◆ Excerpt provided
************
The Chauncey Bailey Project, News Report, Thomas Peele and Bob Butler
http://news.newamericamedia.org/news
OAKLAND, Calif.--About 7:10 p.m. March 23, 2000, on Holly Street near 73rd Avenue in East Oakland, a man named Jerry Andrew Amaro III bought two "dimes" of what he thought was rock cocaine from undercover police officers posing as drug dealers.
When the officers went to arrest Amaro, 38, he ran and was tackled before he surrendered.
Then, according to officers who have read Internal Affairs documents about the matter, Lt. Edward Poulson kicked Amaro several times in the ribs as he lay on the ground.
About a month later, Amaro died of complications from broken ribs, according to a coroner's report. His body was found surrounded by drug paraphernalia on the dirt floor of a friend's basement April 21, 2000, according to police documents.
An envelope containing X-rays of his broken ribs was found near his body.
Amaro told several people he was beaten by police, including a doctor who treated him April 17, 2000.
He had been treated several times at a free clinic but declined hospitalization, perhaps because of a drug addiction, according to police documents.
An autopsy showed that Amaro had five ribs that were healing after blunt force trauma to his chest and that he had died of pneumonia and a collapsed left lung, according to documents.
Then-homicide Sgt. Gus Galindo investigated the case aggressively, according to his 12 pages of case notes obtained by the Chauncey Bailey Project. He interviewed Poulson and six others present during the arrest. Each said they saw no one strike Amaro.
But when the Internal Affairs Division began investigating the matter, the same officers who told Galindo there was no use of force changed their stories. They said Poulson had kicked Amaro and had told them to say Amaro wasn't assaulted, according to officers who have read documents about the case.
************
◆ Provided records
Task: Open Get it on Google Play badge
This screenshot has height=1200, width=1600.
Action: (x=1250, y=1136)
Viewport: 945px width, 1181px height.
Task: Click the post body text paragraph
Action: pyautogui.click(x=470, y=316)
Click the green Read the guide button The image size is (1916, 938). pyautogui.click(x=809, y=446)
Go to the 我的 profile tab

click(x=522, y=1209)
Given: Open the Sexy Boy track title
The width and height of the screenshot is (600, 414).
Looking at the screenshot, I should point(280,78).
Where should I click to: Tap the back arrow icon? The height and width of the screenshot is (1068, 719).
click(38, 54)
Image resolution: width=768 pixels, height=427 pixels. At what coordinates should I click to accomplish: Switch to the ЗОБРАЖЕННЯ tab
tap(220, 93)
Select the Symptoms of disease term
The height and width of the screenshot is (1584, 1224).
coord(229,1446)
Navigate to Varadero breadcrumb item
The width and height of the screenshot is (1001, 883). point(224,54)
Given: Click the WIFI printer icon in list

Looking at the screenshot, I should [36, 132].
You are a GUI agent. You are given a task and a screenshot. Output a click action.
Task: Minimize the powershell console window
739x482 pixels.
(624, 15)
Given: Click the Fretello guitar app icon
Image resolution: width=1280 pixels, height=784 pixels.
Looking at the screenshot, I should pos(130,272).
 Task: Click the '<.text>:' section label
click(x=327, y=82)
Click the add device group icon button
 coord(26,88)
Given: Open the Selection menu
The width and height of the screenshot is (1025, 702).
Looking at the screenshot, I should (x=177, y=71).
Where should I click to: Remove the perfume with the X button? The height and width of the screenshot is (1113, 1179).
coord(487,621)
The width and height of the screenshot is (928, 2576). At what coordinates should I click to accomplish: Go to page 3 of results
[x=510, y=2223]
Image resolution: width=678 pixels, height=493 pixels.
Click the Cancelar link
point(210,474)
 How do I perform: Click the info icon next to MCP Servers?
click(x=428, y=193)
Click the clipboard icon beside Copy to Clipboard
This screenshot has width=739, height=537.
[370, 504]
************
Carry on the news report about Jerry Amaro's death after his arrest in East Oakland, starting right after its last sentence.

◆ Response to the exercise
Eventually, Internal Affairs investigators recommended Poulson be fired for the failure to be truthful, for telling the officers to lie and for interfering in an Internal Affairs investigation.
Then-Chief Richard Word downgraded the discipline to a two-week suspension without pay. Word said in a recent interview he could not discuss why he didn't follow the recommendation and fire Poulson, citing confidentiality laws.
Civil rights lawyer John Burris said late Thursday he looked into Amaro's death shortly after it happened but couldn't get enough facts to bring a case on behalf of his family.
"Now it turns out there might have been a real cover-up that could have prevented me from getting info, and I'm pleased that in the very least it's surfacing now," Burris said.
"It was a very unsatisfying experience for me," Burris added. "I had the sense that he had been killed by the police but couldn't get the info to corroborate that. I felt really bad for the family, and they were so adamant. I didn't walk away feeling like I had done my job."
Amaro's survivors could not be reached late Thursday.
Oakland Tribune reporter Kamika Dunlap contributed to this report.